*Input for this task*.

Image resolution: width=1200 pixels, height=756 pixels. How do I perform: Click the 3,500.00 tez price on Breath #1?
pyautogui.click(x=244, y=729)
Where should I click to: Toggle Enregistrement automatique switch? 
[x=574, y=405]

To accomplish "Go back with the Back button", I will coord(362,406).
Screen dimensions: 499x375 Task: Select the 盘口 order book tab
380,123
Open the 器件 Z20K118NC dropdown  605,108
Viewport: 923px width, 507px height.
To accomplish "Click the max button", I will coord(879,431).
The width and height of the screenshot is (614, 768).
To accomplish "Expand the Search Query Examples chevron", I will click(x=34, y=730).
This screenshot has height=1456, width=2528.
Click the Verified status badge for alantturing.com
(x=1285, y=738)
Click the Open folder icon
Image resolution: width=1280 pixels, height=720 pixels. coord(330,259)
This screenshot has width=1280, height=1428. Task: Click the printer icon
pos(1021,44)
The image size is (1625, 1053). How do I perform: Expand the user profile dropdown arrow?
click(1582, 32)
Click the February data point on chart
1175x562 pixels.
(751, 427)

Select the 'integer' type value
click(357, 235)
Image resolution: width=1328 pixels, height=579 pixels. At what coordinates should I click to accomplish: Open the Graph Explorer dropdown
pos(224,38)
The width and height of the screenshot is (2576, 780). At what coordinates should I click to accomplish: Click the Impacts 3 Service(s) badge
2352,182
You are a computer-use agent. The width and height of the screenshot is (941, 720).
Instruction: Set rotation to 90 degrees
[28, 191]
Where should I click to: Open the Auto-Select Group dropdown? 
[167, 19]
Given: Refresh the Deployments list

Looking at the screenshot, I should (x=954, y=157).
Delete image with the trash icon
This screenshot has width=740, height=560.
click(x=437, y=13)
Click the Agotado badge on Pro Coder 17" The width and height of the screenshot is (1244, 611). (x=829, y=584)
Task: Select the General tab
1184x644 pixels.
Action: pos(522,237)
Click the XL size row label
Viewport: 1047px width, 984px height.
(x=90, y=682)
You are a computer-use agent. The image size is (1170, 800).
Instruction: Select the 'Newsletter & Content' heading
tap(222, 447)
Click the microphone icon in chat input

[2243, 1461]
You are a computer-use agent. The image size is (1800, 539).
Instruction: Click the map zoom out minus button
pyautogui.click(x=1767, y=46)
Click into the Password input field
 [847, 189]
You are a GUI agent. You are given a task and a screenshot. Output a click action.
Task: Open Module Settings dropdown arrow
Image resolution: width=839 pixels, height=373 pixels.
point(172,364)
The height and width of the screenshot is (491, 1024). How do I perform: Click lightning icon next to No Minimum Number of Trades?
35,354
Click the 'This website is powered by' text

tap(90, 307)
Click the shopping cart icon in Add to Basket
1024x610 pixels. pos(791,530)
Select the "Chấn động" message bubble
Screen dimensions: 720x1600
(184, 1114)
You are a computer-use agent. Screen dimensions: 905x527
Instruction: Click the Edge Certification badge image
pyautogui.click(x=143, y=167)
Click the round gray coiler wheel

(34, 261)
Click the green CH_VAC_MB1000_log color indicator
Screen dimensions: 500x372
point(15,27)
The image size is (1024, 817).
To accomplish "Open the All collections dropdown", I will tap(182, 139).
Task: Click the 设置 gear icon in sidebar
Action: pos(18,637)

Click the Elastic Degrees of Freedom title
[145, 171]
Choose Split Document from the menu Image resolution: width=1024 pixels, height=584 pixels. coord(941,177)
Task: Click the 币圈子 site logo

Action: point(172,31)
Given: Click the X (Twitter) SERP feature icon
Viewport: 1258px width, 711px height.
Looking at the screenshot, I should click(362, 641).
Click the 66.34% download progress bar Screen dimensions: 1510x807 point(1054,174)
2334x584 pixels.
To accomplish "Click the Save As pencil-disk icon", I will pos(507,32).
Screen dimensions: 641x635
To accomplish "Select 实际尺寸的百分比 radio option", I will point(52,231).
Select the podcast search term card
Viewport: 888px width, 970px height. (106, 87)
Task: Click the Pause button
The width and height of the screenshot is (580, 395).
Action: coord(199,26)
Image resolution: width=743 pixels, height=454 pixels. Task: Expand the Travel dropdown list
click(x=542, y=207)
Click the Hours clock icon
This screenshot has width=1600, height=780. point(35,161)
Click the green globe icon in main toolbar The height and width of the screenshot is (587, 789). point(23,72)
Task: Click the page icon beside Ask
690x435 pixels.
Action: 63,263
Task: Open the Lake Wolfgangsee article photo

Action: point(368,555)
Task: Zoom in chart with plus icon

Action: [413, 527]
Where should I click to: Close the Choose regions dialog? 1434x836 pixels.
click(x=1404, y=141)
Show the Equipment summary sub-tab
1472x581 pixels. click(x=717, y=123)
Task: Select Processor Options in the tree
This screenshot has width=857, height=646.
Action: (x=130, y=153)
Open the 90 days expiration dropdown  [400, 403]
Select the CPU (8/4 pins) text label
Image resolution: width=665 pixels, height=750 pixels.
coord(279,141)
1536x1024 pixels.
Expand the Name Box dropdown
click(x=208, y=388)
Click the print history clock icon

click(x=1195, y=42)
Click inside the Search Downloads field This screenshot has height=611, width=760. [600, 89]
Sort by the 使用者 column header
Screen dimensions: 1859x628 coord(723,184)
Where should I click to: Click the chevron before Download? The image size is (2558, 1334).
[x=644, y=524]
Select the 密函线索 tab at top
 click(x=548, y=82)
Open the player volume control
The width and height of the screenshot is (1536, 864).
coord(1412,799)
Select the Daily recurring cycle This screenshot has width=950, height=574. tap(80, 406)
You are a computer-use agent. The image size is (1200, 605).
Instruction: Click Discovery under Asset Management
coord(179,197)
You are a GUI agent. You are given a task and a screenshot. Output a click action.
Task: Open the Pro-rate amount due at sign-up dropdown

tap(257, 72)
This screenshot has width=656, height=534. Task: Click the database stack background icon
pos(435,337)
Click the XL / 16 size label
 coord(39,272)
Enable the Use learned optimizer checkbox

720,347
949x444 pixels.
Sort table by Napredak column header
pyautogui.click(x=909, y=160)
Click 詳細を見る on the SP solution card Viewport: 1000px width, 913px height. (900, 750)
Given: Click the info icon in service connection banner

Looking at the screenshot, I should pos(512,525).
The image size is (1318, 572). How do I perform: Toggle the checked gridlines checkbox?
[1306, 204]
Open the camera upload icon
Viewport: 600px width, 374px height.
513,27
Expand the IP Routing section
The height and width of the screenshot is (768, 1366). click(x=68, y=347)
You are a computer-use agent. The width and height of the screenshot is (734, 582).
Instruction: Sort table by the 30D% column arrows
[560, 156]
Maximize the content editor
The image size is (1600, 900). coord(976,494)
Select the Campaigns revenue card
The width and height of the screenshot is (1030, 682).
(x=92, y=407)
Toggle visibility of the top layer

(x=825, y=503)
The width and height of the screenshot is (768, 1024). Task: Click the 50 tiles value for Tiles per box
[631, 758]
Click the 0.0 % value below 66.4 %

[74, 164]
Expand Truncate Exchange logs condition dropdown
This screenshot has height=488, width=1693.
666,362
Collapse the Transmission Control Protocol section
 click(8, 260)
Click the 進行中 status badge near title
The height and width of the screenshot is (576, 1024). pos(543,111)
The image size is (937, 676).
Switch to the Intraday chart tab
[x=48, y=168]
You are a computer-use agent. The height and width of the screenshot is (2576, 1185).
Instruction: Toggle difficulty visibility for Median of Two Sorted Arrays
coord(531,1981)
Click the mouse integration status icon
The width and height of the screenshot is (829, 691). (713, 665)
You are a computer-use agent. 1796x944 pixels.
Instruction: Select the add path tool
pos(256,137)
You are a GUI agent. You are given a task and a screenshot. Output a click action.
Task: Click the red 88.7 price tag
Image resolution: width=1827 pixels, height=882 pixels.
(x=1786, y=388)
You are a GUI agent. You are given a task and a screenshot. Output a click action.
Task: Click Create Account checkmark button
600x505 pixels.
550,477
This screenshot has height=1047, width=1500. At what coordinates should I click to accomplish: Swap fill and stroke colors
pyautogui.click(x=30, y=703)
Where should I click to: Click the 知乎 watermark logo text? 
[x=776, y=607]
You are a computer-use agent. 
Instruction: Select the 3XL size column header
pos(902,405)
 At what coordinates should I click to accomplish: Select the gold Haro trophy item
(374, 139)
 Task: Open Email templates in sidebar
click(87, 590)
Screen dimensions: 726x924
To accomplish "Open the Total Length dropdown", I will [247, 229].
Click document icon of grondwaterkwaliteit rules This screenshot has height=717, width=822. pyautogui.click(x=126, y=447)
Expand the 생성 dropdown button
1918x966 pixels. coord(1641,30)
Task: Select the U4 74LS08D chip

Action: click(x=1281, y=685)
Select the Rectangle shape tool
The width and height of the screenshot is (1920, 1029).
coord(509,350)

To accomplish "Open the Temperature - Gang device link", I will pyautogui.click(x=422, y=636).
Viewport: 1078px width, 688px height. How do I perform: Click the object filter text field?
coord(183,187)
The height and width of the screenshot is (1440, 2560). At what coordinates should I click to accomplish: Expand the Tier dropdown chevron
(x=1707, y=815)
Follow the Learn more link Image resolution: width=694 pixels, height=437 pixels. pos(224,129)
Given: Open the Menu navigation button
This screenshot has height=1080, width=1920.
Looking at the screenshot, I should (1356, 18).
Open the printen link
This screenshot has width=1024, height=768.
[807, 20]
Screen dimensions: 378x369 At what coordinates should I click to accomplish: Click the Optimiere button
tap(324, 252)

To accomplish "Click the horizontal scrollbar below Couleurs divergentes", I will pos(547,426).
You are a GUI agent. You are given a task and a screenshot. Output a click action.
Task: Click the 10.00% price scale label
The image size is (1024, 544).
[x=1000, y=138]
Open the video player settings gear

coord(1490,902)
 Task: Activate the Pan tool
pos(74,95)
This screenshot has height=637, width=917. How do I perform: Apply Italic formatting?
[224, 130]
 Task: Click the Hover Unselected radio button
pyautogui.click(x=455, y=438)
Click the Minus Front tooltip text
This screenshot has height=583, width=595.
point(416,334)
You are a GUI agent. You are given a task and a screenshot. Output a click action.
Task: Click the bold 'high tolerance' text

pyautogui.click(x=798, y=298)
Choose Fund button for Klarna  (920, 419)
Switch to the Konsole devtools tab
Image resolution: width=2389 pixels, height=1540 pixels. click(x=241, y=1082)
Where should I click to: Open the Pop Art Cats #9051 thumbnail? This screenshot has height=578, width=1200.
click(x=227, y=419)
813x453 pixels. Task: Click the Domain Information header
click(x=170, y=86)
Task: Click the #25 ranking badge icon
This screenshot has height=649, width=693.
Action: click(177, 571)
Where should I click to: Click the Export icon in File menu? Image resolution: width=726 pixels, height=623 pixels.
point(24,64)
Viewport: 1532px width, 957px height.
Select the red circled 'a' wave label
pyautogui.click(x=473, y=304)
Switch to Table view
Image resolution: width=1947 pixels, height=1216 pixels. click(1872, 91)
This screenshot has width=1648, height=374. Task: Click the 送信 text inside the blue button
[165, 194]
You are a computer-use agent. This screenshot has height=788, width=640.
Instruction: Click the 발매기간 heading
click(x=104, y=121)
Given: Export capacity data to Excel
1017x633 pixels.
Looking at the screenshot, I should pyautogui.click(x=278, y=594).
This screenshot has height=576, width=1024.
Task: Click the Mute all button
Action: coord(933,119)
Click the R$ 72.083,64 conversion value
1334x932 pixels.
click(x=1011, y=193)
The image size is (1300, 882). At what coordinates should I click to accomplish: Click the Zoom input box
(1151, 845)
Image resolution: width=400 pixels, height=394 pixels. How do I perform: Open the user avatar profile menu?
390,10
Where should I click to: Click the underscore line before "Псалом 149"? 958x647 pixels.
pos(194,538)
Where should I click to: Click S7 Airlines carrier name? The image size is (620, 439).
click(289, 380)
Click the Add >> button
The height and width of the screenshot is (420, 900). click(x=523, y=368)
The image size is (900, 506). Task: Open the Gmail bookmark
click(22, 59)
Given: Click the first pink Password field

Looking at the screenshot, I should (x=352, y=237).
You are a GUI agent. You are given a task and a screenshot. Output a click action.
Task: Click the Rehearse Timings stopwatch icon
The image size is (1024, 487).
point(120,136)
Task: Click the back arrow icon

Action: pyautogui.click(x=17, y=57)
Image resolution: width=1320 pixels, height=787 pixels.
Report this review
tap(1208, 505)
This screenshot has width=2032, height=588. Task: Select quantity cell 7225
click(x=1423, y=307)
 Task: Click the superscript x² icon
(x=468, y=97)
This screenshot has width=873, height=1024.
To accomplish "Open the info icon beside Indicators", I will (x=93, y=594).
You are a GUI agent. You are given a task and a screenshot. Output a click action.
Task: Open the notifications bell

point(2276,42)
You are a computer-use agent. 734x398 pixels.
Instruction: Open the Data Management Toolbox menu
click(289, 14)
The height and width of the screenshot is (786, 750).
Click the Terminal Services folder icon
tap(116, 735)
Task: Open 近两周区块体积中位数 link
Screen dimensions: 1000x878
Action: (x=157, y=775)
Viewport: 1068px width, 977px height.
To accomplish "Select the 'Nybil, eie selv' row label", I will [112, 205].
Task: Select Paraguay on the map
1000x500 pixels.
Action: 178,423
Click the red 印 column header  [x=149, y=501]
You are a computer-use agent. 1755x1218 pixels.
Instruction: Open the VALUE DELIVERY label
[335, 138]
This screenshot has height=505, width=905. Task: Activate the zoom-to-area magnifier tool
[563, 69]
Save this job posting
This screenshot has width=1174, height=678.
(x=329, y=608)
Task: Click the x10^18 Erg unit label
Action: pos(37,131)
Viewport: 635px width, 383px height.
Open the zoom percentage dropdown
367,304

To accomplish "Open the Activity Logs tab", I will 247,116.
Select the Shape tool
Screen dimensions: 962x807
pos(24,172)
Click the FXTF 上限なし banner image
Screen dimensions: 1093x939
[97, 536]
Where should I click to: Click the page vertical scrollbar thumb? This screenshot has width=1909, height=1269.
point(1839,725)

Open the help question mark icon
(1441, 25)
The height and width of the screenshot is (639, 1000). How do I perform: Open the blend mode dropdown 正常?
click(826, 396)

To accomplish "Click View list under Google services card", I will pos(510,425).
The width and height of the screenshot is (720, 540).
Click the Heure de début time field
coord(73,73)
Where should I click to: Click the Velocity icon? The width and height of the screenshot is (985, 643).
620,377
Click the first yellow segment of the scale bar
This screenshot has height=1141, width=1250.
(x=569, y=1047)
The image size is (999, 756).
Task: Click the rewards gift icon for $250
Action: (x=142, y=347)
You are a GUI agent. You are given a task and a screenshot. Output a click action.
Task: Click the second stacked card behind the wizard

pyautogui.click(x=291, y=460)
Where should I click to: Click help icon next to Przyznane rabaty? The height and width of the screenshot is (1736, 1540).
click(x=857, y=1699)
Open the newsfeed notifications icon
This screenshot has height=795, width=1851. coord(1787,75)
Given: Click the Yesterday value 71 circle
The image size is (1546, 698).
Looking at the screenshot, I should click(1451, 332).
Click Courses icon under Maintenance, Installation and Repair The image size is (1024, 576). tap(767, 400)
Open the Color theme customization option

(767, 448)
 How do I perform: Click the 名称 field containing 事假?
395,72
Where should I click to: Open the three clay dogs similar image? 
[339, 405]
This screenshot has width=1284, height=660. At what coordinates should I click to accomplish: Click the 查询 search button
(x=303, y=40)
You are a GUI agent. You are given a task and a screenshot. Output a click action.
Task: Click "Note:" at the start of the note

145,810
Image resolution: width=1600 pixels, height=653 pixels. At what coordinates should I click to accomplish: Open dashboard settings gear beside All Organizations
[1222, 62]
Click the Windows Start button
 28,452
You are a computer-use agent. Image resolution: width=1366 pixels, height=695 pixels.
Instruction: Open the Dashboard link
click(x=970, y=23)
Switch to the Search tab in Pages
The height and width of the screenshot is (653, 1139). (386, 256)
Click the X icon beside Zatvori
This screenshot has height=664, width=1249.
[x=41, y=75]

*The task*.
Every line containing the string "scale" should be pulled from the listing and copied.

*Solution*.
Task: Click the 10.00% price scale label
Click the first yellow segment of the scale bar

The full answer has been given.